Comencé en ésto de blogger con 16 años pero no le di vidilla al blog hasta los 18 tras empezar la universidad. En un principio sólo hubo cabida para series pero luego expandí la temática a todo aquello que tuviera un mínimo de guión/ficción; ¡hasta la propia vida, señoras! Decía Susan Sontag: "En las buenas películas, existe siempre una espontaneidad que nos libera por entero de la ansiedad por interpretar". Bienvenidas. Contacto: oscarrusvicente@gmail.com

jueves, 1 de septiembre de 2016

Relatos Cortos (XXVIII)

Me viene un viernes a la memoria. Estar tirado en el sofá alrededor de las diez de la noche viendo El comisario. Hubo una época -cuando ella vivió con nosotros durante seis meses- en la que papá, la prima y yo veíamos aquella ficción policíaca.
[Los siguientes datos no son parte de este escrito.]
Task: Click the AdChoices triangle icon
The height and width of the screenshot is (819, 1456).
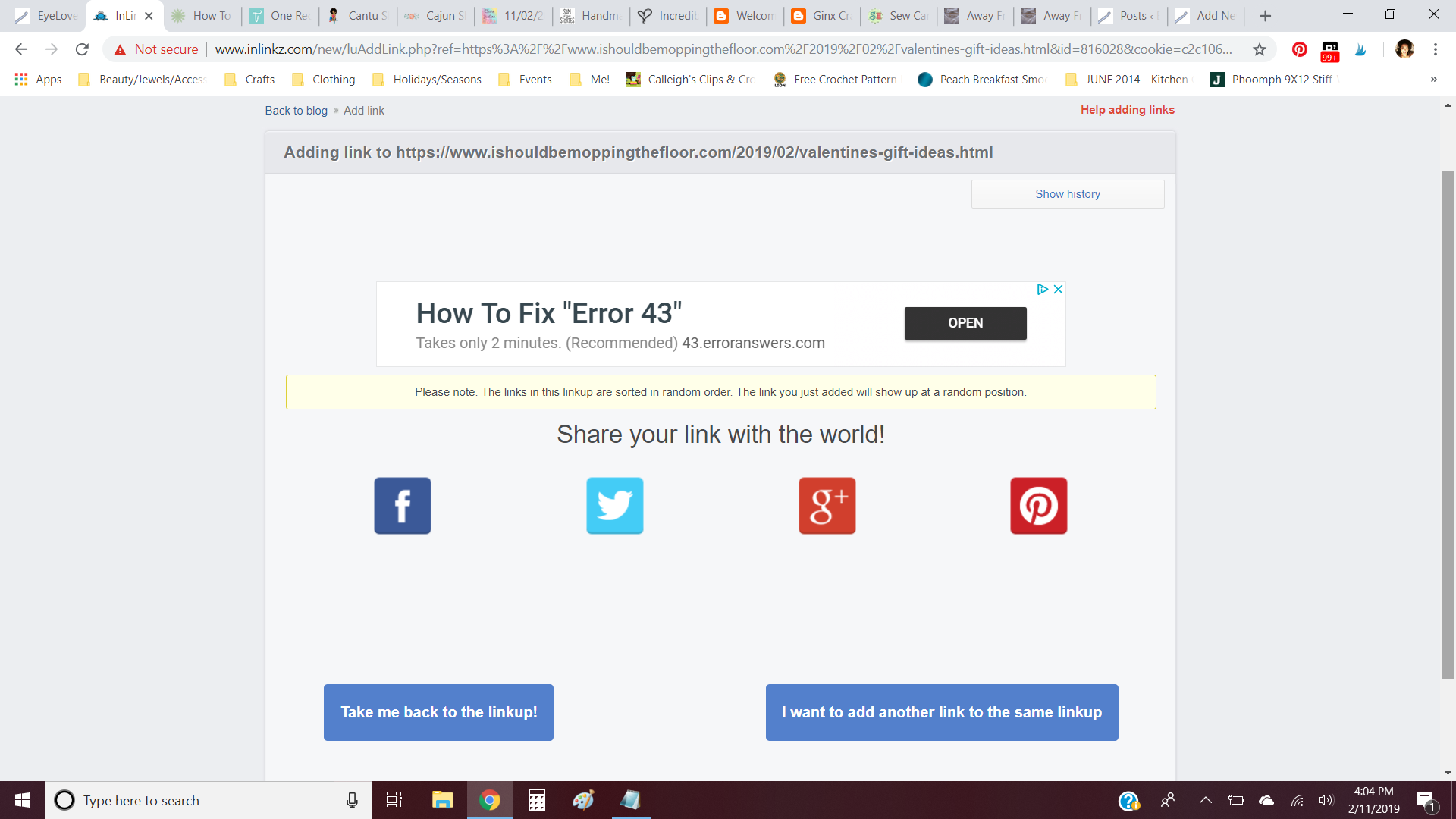Action: point(1042,290)
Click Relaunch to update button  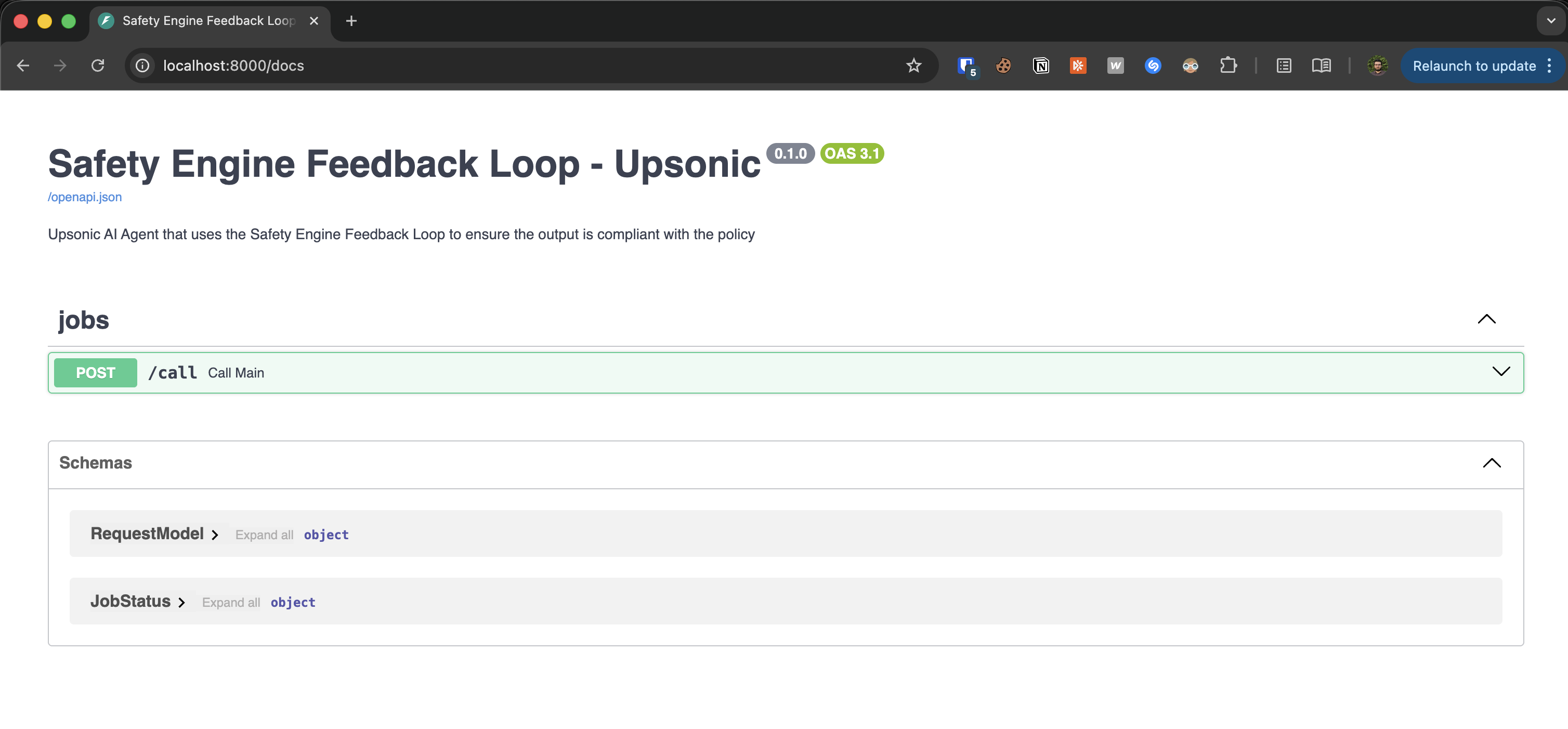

No recuerdo donde andaba papá pero evoco a la prima pródiga dar las buenas noches y subir a la buhardilla a descansar. Había vuelto por una noche. Entonces me recorría una sensación de confort. Lloré el Mediterráneo cuando tuve que despedirme de aquella inesperada aliada siete años mayor que yo. Seis años más tarde, sumido en un resfriado del ánimo, me espetó mientras yo lloraba: yo sé lo que a ti te pasa. Ella ya conocía mis secretos. Aquella noche me dolían todos los huesos y desconocía el porqué. Lo achaqué al cargar con una maleta todo el día.

Lo mismo le ocurría a Don Alfonso; parco en palabras era con sus familiares cuando, cada domingo, desfilaban por su despacho -envuelto en humo- para darle las buenas tardes. El pertinente jornal a cada nieto nunca falló. Hasta que un servidor empezó a mentirle sobre su verdadera ocupación para privarle del gusto. La familia se reunía en aquel chalet que el mismo construyó mientras el ya jubilado veía los mismos spaghetti western tarde tras tarde. No hablaban prácticamente. Tan sólo volvían a compartir techo y paredes cuando tocaba también compartir mantel a las ocho. Pero él sentía el confort de tenerlos allí reunidos. Escuchar jaleo. Con el paso de los años, la prima pródiga dejó de pernoctar en la última planta y la familia dejó de reunirse los domingos a excepción de algún que otro rezagado que insistía en mantener la tradición dominical.

Hoy entiendo a mi madre cuando me pide que me quede unos días más en casa. Tú no te vas hasta el domingo. No hablamos de casi nada y mejor hacerlo de banalidades cuando se requiere una mínima conversación entre plato y plato. Ella en su salón de estar viendo Sálvame. Yo en mi antigua habitación -ahora exilio de mi padre- viendo Siete mesas de billas francés. No cierro la puerta. Intuyo que ella respira mejor al saber que estoy al otro lado de la casa. El confort de tener a su retoño de veintidós años de vuelta por unos días, dibujando una falsa realidad. Una en la que nunca cambió de código postal para mejor estado del ánimo. Una tranquilidad pasajera. El confort.